Listing =
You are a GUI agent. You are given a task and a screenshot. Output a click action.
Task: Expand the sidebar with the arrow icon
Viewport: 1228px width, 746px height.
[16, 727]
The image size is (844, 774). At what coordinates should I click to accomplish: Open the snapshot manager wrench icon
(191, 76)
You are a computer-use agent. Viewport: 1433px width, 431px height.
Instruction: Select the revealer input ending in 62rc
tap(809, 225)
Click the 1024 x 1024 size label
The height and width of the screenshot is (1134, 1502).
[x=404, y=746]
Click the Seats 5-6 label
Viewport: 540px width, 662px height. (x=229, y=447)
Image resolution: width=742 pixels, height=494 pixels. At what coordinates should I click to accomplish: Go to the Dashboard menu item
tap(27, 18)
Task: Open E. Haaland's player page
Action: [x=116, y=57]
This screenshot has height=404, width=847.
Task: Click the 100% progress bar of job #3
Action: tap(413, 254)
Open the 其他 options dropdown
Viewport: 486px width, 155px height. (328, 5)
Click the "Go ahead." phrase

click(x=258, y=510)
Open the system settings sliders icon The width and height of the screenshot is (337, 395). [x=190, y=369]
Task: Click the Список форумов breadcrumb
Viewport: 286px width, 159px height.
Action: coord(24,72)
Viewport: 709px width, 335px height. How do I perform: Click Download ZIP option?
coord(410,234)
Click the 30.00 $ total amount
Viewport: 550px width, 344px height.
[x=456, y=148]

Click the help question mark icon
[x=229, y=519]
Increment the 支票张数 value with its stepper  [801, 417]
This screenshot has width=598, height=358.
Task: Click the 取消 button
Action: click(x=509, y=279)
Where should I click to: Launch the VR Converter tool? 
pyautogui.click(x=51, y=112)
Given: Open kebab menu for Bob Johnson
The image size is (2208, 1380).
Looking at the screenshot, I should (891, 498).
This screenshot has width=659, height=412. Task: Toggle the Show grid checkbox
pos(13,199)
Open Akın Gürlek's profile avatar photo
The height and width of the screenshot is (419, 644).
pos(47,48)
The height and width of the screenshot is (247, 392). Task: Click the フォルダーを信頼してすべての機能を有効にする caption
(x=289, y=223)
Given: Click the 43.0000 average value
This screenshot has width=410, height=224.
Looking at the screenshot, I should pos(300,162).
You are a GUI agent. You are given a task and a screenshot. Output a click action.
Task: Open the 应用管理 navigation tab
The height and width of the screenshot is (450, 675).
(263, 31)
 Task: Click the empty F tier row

Problem to solve = Put each line of the entries above into a Markdown table with two columns, Row and Line Text. Number the rows in order and skip blank lines.

Result of the exercise =
| Row | Line Text |
|---|---|
| 1 | You are a GUI agent. You are given a task and a screenshot. Output a click action. |
| 2 | Task: Expand the sidebar with the arrow icon |
| 3 | Viewport: 1228px width, 746px height. |
| 4 | [16, 727] |
| 5 | The image size is (844, 774). At what coordinates should I click to accomplish: Open the snapshot manager wrench icon |
| 6 | (191, 76) |
| 7 | You are a computer-use agent. Viewport: 1433px width, 431px height. |
| 8 | Instruction: Select the revealer input ending in 62rc |
| 9 | tap(809, 225) |
| 10 | Click the 1024 x 1024 size label |
| 11 | The height and width of the screenshot is (1134, 1502). |
| 12 | [x=404, y=746] |
| 13 | Click the Seats 5-6 label |
| 14 | Viewport: 540px width, 662px height. (x=229, y=447) |
| 15 | Image resolution: width=742 pixels, height=494 pixels. At what coordinates should I click to accomplish: Go to the Dashboard menu item |
| 16 | tap(27, 18) |
| 17 | Task: Open E. Haaland's player page |
| 18 | Action: [x=116, y=57] |
| 19 | This screenshot has height=404, width=847. |
| 20 | Task: Click the 100% progress bar of job #3 |
| 21 | Action: tap(413, 254) |
| 22 | Open the 其他 options dropdown |
| 23 | Viewport: 486px width, 155px height. (328, 5) |
| 24 | Click the "Go ahead." phrase |
| 25 | click(x=258, y=510) |
| 26 | Open the system settings sliders icon The width and height of the screenshot is (337, 395). [x=190, y=369] |
| 27 | Task: Click the Список форумов breadcrumb |
| 28 | Viewport: 286px width, 159px height. |
| 29 | Action: coord(24,72) |
| 30 | Viewport: 709px width, 335px height. How do I perform: Click Download ZIP option? |
| 31 | coord(410,234) |
| 32 | Click the 30.00 $ total amount |
| 33 | Viewport: 550px width, 344px height. |
| 34 | [x=456, y=148] |
| 35 | Click the help question mark icon |
| 36 | [x=229, y=519] |
| 37 | Increment the 支票张数 value with its stepper  [801, 417] |
| 38 | This screenshot has width=598, height=358. |
| 39 | Task: Click the 取消 button |
| 40 | Action: click(x=509, y=279) |
| 41 | Where should I click to: Launch the VR Converter tool?  |
| 42 | pyautogui.click(x=51, y=112) |
| 43 | Given: Open kebab menu for Bob Johnson |
| 44 | The image size is (2208, 1380). |
| 45 | Looking at the screenshot, I should (891, 498). |
| 46 | This screenshot has width=659, height=412. Task: Toggle the Show grid checkbox |
| 47 | pos(13,199) |
| 48 | Open Akın Gürlek's profile avatar photo |
| 49 | The height and width of the screenshot is (419, 644). |
| 50 | pos(47,48) |
| 51 | The height and width of the screenshot is (247, 392). Task: Click the フォルダーを信頼してすべての機能を有効にする caption |
| 52 | (x=289, y=223) |
| 53 | Given: Click the 43.0000 average value |
| 54 | This screenshot has width=410, height=224. |
| 55 | Looking at the screenshot, I should pos(300,162). |
| 56 | You are a GUI agent. You are given a task and a screenshot. Output a click action. |
| 57 | Task: Open the 应用管理 navigation tab |
| 58 | The height and width of the screenshot is (450, 675). |
| 59 | (263, 31) |
| 60 |  Task: Click the empty F tier row |